TASK GOAL
Give back the records that follow exactly, images excluded.

----

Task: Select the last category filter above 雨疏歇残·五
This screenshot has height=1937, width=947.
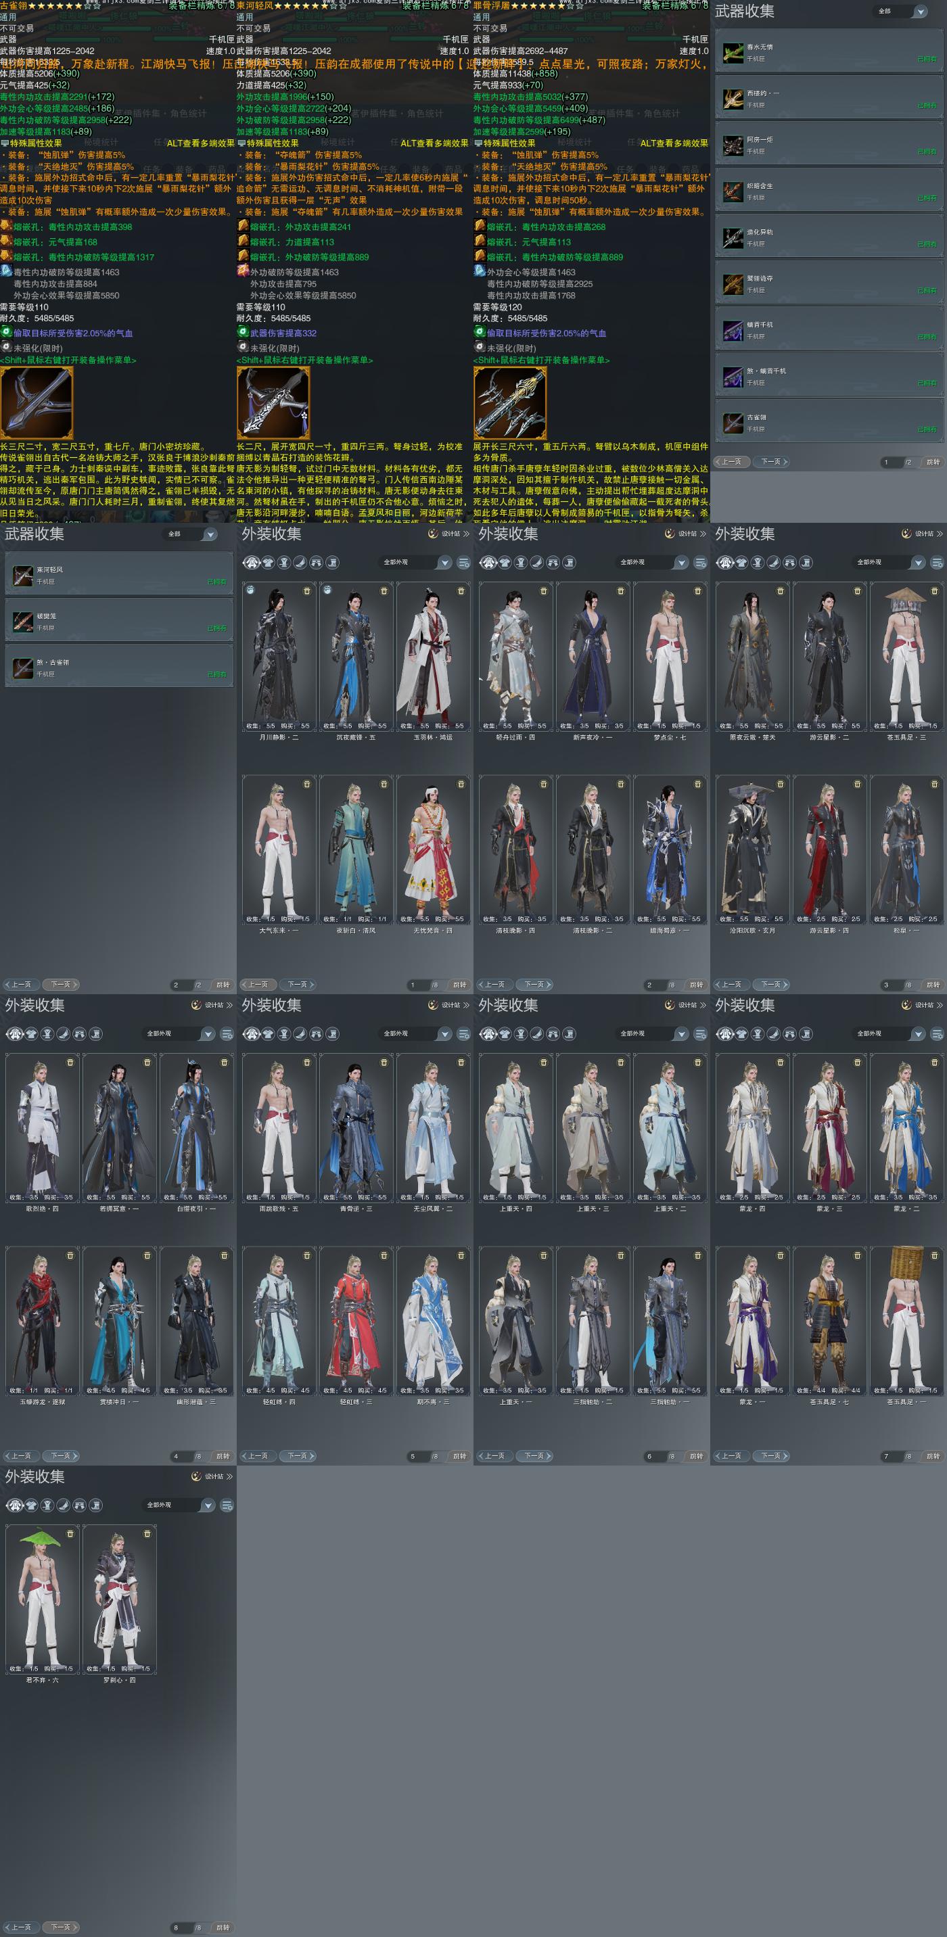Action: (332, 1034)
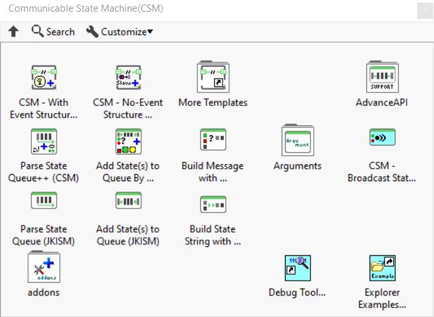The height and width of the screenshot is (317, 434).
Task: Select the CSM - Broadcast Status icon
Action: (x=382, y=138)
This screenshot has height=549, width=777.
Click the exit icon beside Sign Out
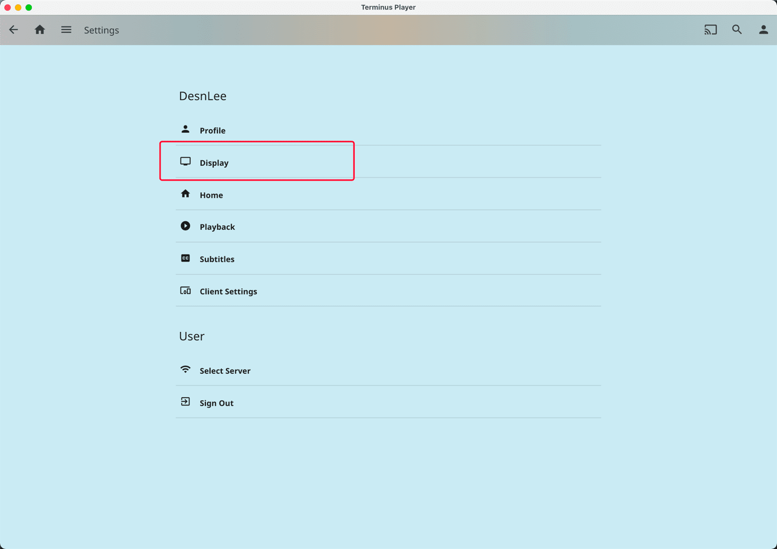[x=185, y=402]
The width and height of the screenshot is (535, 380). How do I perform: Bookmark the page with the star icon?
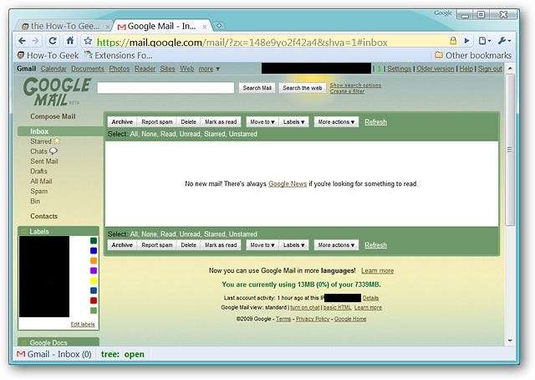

----

RESPONSE BOX
Task: Select the last category filter above 雨疏歇残·五
This screenshot has height=1937, width=947.
Action: (332, 1034)
The height and width of the screenshot is (317, 434).
Task: Select the CSM - Broadcast Status icon
Action: (x=382, y=138)
This screenshot has height=549, width=777.
Click the exit icon beside Sign Out
[x=185, y=402]
The width and height of the screenshot is (535, 380). How do I perform: Bookmark the page with the star icon?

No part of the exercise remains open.